Parents are failing to plan for the future

Parents are failing to plan for the future
Teenagers can easily get into spending, but if you give them the right incentives they can also get into saving.
Chris Gilchrist

Researchers can demonstrate that bringing up a child costs anything from £30,000 to several hundred thousand pounds. That simply reflects the fact that most parents spend a significant fraction of their income on their children and the more income they have, the more they spend.

Regardless of how much you spend over the years, I strongly suggest that you think like this: diverting a small fraction of that spending into savings for your children will make a huge difference to their future.
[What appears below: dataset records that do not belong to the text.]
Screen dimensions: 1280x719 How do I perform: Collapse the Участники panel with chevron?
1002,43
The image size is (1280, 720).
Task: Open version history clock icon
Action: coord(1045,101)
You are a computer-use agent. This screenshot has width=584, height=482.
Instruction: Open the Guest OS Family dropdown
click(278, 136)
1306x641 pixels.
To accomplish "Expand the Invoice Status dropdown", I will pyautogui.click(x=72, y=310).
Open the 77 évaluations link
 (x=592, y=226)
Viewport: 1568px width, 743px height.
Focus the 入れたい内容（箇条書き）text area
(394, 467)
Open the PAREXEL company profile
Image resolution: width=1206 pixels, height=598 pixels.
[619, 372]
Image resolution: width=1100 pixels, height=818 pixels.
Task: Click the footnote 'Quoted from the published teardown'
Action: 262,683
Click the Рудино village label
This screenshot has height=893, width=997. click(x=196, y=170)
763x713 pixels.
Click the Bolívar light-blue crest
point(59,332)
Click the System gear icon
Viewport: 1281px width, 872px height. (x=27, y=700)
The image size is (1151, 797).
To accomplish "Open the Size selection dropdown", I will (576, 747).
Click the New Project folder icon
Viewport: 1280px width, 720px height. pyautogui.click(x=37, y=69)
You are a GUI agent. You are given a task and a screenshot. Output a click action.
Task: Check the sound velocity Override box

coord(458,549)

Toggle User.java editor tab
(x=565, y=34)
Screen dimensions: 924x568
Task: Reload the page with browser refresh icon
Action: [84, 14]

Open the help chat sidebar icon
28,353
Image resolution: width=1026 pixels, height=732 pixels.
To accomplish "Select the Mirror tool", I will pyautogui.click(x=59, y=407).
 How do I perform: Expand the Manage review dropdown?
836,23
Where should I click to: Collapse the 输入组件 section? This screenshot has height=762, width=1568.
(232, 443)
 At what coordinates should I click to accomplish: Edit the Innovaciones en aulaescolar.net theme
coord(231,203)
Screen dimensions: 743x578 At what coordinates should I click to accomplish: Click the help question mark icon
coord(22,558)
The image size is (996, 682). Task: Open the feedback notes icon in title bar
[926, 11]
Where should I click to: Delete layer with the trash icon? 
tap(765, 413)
Now that we all aim to live into our nineties, most of our children won't inherit a bean until they're collecting their own old age pensions, so to give them a financial kick-start in life you have to do it by saving. The good news is that over a period as long as 15 or 20 years, even small monthly sums are going to build up to very worthwhile chunks of capital.

So don't put off doing it because the amount you save will be so small that 'it won't make a difference'. Even a tenner a month will make a difference, and if you follow my rules, you can be reasonably confident your children will start adult life with the confidence that comes form having a healthy wedge behind them.

Start saving now
The right time to start saving for your child is now. Don't wait. Ideally, start the day they're born, but just get started.

The first savings step for any child today is through the Child Trust Fund (CTF), which gets a small government bung, tax-free status, and a payout at 18 with the option to roll the capital over into a tax-free ISA, in which case it can stay invested tax-free for as long as they like.

You can contribute up to £1,200 a year or £100 per month in the CTF. The full £100 per month would, assuming a not-too-ambitious 7% annual return, pile up capital of £43,000 by the child's 18th birthday.

Use our best-buy CTF from Foreign & Colonial - it has lower charges than almost all its rivals plus investment in a huge, well-spread international fund of shares. History suggests it will pay out two to three times as much as a cash-based CTF at age 18. 

For children not eligible for the CTF, look at Foreign & Colonial children's plan, which is almost identical to its CTF.

Enlist the relatives
Get to work on all your relatives, especially grandparents. Ask them to focus on the child's future rather than the present. Brief them to give smaller-value birthday and Xmas gifts and to accompany these with a money gift to go into a savings scheme.

Sign the grandparents up to regular contributions to the CTF. Make sure your child understands what's happening and, once they're of an age, expresses their thanks.

Go for top interest

The CTF is locked away till age 18, so every child also needs a cash kitty. See our list of the best children's accounts. Forget the gimmicks - what's most important is the rate of interest. Today, under 5% isn't good enough.

Give them an incentive
Teenagers can easily get into spending, but if you give them the right incentives they can also get into saving. For a period of, say, three months, offer to match every £1 they save with £1 of yours in their savings account - provided it stays there for a specified time period after that. Or run this incentive programme whenever they have a big, but not impossible, financial target to meet in order to get or do something they really want.

Use the Halifax Child Regular Saver account to earn a whacking 10% interest.

Get them involved
Use savings schemes to help your children's money education. The CTF is especially good because our Best Buy plans all offer a choice of investments and the child can get involved in deciding where the money should go.

There's nothing quite like the confidence you derive from a healthy bank balance. Follow these steps and your child will start adult life with that kind of confidence.